List every line in the listing below that contains the string "computer".

(begin)

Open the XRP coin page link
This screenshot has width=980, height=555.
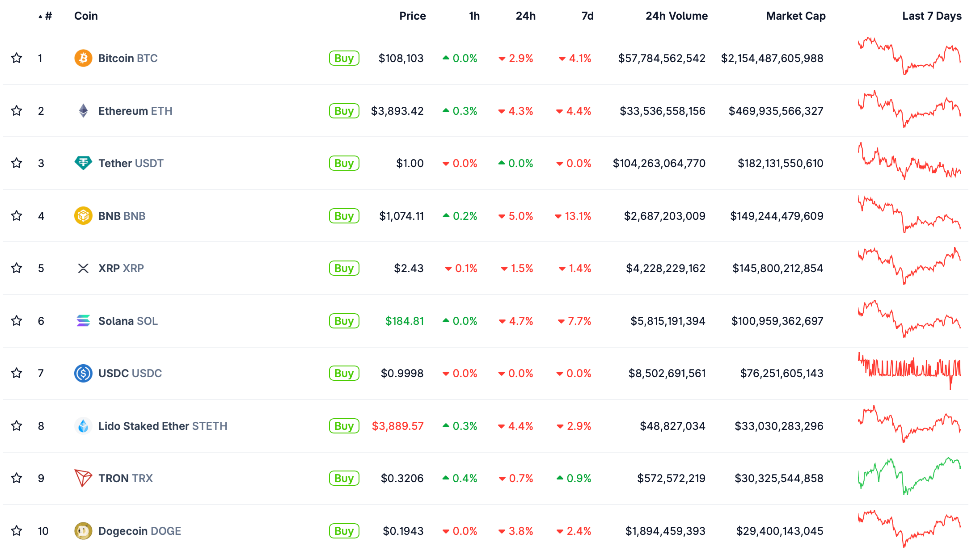(x=121, y=268)
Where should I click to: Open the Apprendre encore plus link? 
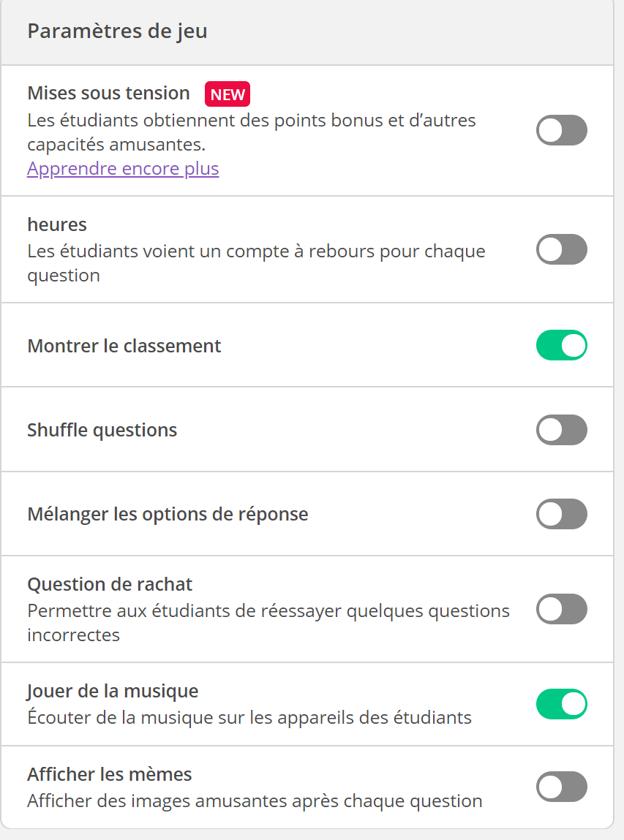coord(124,169)
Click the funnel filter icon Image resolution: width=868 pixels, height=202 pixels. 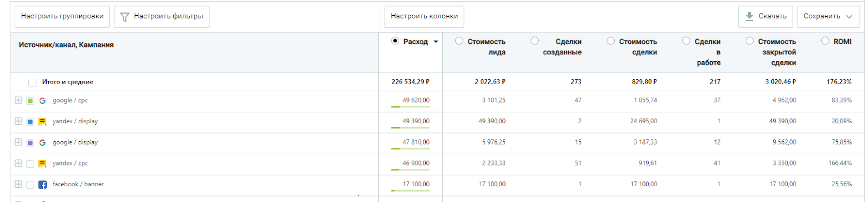tap(125, 17)
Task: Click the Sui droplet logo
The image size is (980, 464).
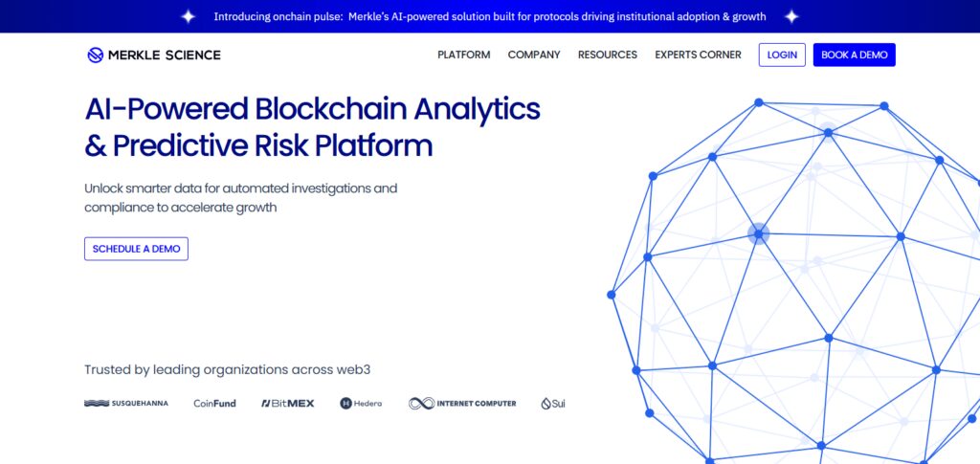Action: (546, 404)
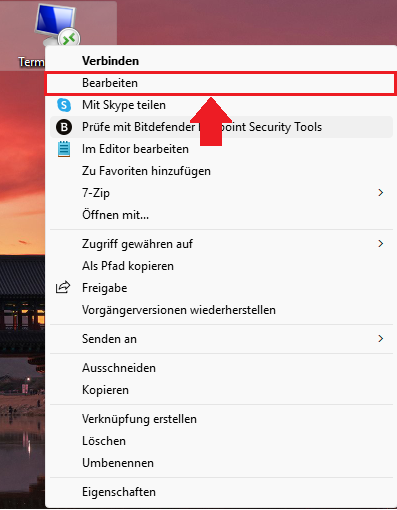Select Bearbeiten in the context menu
This screenshot has height=510, width=397.
coord(110,83)
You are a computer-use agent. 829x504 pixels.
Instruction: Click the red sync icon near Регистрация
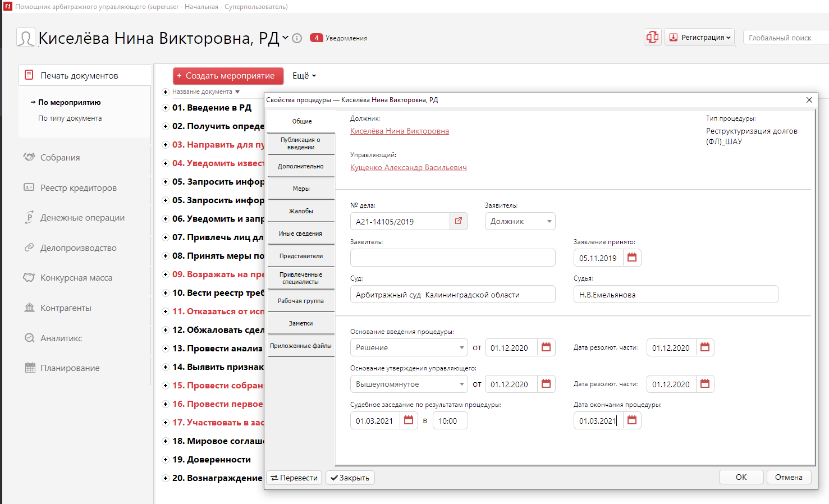pyautogui.click(x=652, y=38)
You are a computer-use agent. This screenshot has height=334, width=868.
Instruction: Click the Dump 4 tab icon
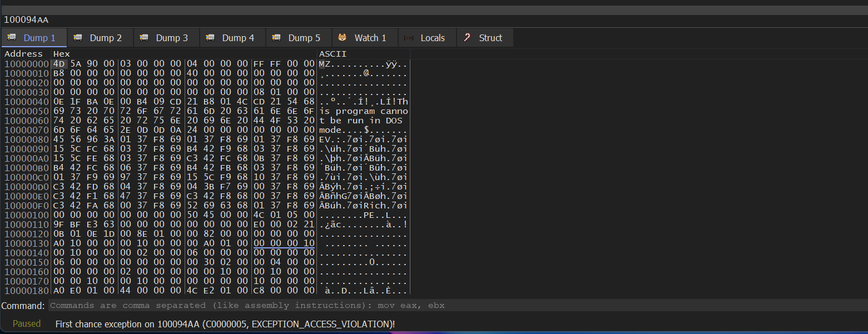click(x=210, y=38)
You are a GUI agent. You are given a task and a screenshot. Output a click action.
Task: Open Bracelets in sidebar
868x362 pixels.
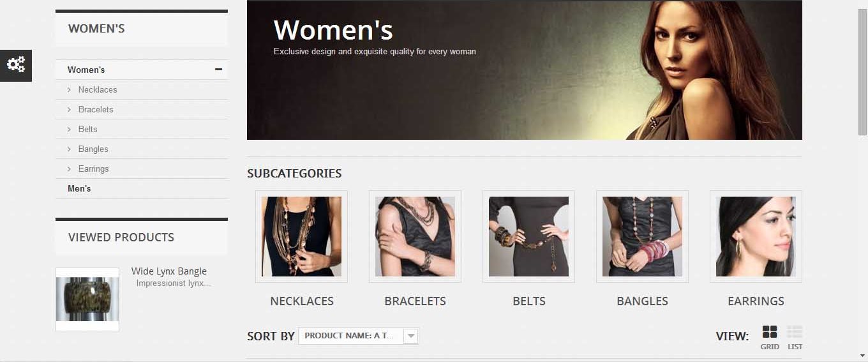pyautogui.click(x=96, y=109)
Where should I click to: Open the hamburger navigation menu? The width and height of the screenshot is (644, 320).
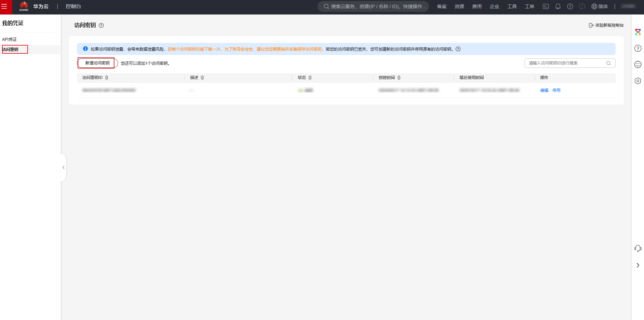tap(4, 6)
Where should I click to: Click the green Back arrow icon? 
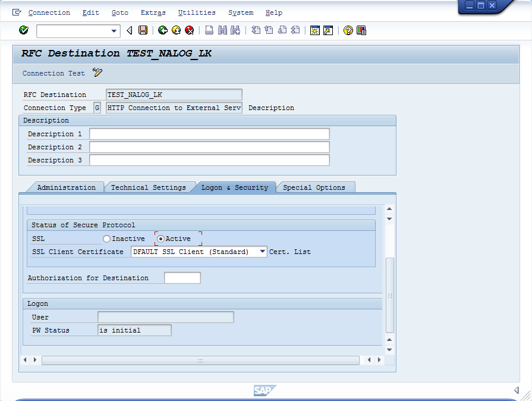click(x=162, y=30)
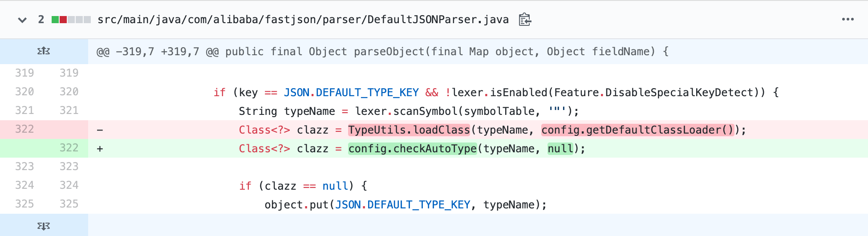
Task: Select added line number 322
Action: [x=69, y=148]
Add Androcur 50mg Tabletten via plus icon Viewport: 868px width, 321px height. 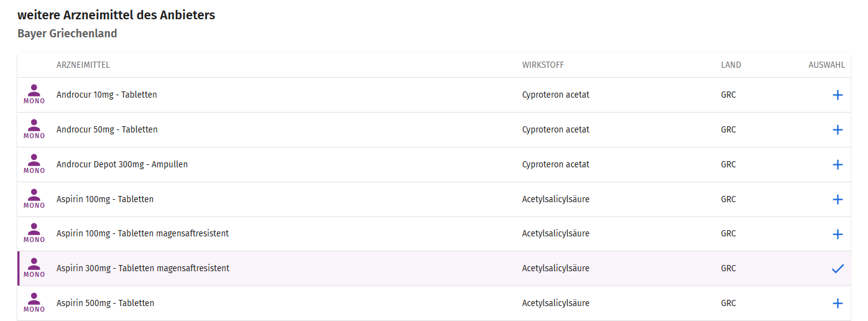click(838, 130)
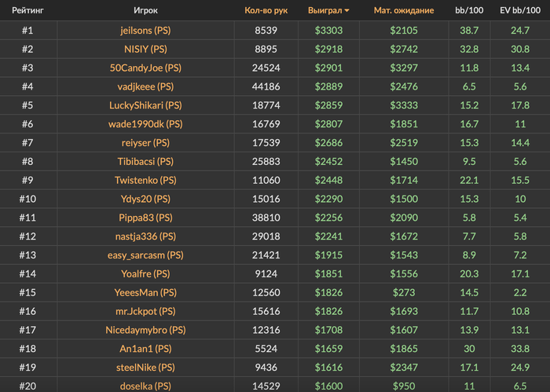
Task: Open steelNike (PS) player profile
Action: (145, 368)
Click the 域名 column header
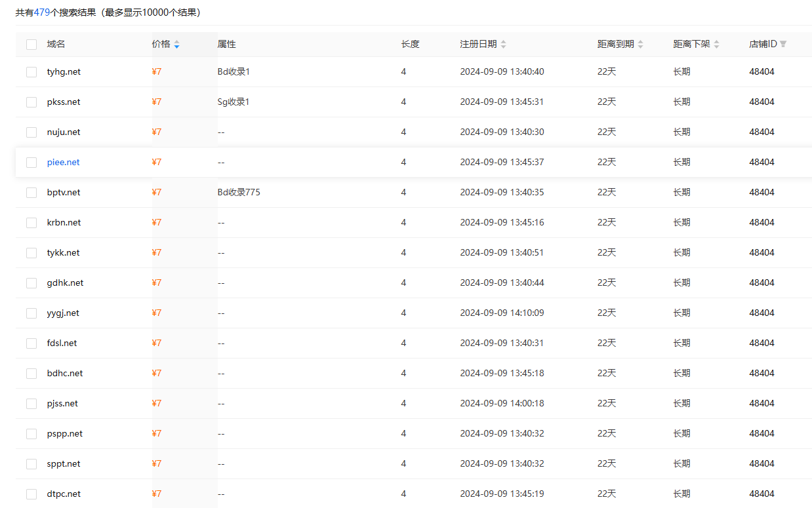Image resolution: width=812 pixels, height=508 pixels. pos(56,45)
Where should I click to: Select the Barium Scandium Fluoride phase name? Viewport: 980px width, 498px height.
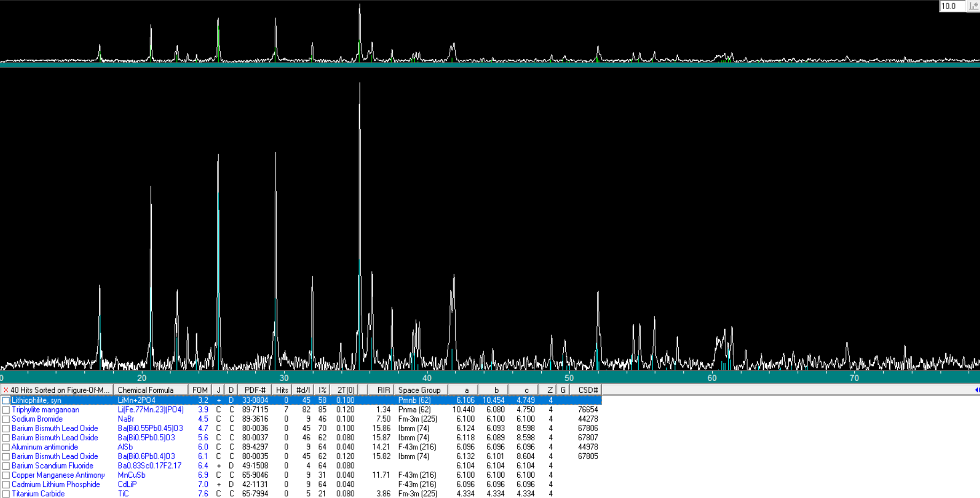tap(52, 466)
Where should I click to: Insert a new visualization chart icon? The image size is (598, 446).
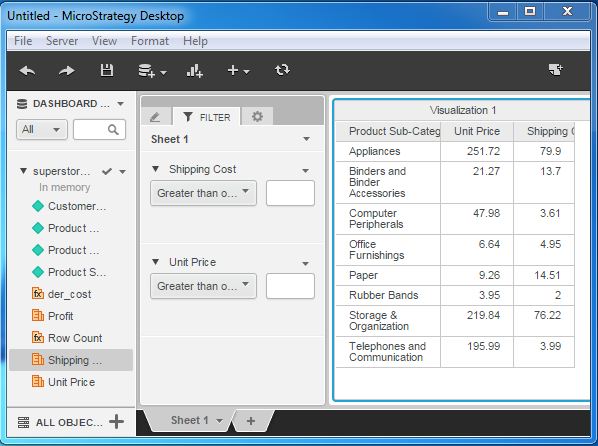[195, 71]
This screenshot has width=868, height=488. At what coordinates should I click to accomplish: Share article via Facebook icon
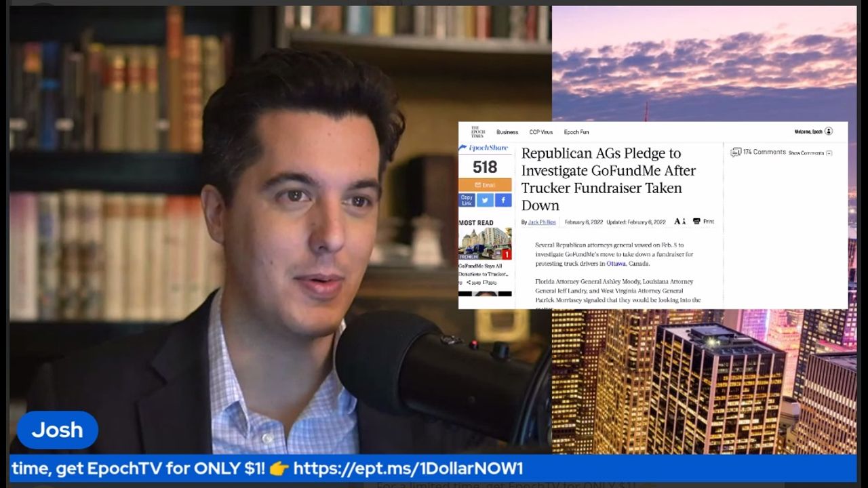[502, 200]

(end)

--- FULL OUTPUT ---
You are a computer-use agent. 829x504 pixels.
You are a computer-use agent. This screenshot has height=334, width=868.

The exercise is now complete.